You know that "autocomplete" feature on your smart phone or tablet that occasionally (or, in my case, frequently) turns into an "autocorrupt" feature? I just ran into it in an
R script.
I wrote a web-based application for a colleague that lets students upload data, run a regression, ponder various outputs and, if they wish, export (download) selected results. In the server script, I created an empty list named "
export". As users generated various outputs, they would be added to the list for possible download (to avoid having to regenerate them at download time). For instance, if the user generated a histogram of the residuals, then the plot would be stored in
export$hist. Similarly, if the user looked at the adjusted R-squared, it would be parked in
export$adjr2.
All was well until, in beta testing, I bumped into a bug involving the p-value for the F test of overall fit (you know, the test where failure to reject the null hypothesis would signal that your model contended for the worst regression model in the history of statistics).

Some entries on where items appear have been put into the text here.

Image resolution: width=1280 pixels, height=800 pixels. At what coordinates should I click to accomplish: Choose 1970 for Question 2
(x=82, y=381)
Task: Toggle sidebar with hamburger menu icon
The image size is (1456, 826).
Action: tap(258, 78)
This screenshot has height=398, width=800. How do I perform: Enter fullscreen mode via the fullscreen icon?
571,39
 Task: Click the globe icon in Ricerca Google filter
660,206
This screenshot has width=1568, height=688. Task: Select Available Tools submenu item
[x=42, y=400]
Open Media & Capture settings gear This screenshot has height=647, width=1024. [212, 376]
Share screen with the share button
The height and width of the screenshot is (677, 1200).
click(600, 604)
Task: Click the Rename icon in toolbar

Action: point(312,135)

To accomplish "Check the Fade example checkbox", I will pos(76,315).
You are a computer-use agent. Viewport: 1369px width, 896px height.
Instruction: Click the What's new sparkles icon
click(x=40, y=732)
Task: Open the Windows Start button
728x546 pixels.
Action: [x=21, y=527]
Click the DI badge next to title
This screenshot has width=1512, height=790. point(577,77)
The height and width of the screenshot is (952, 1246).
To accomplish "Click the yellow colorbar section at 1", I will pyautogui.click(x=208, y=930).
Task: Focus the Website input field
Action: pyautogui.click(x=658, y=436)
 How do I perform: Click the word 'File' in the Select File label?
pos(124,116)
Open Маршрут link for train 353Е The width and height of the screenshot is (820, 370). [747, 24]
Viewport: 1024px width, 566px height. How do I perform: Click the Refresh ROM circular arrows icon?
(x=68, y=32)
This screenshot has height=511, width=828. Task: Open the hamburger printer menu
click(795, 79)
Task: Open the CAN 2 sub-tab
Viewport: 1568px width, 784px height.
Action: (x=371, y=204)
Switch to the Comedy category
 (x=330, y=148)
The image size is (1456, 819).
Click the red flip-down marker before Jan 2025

Rather than getting a single number between 0 and 1, in one test it printed out as a vector of numbers well outside that range. Huh???
I beat my head against an assortment of flat surfaces before I found the bug. The following chunk of demonstration code sums it up.
export <- list() # create an empty export list
print(export$f) # result: NULL
export$fitted <- c(2, 3, 1, 7) # (simulated) fitted values
print(export$f) # result: [1] 2 3 1 7
Created by Pretty R at inside-R.org
The intent was to store the p-value of the test of overall fit in
export$f, and the fitted values in
export$fitted. If the user never checked the F test, I wanted
export$f to be null, which would signal the export subroutine to skip it. Instead, the export subroutine autocompleted
export$f (which did not exist) to
export$fitted (which did exist) and spat out the mystery vector. There are multiple ways to avoid the bug, the simplest being to rename
export$f to something like
export$fprob, where "fprob" is not a substring of the name of any other entry of
export.
I do my R coding inside
RStudio, which provides autocompletion
suggestions. Somewhere along the line, I think I came across the fact that the R interpreter autocompletes some things. It never occurred to me that this would happen when a script ran. When running commands interactively, I suppose the autocomplete feature saves some keystrokes. That's not generally an issue when running scripts, so I don't know why autocomplete is not turned off when "sourcing" a script.
At any rate, letting the betting commence on how long it will take me to forget this (and trip over it again).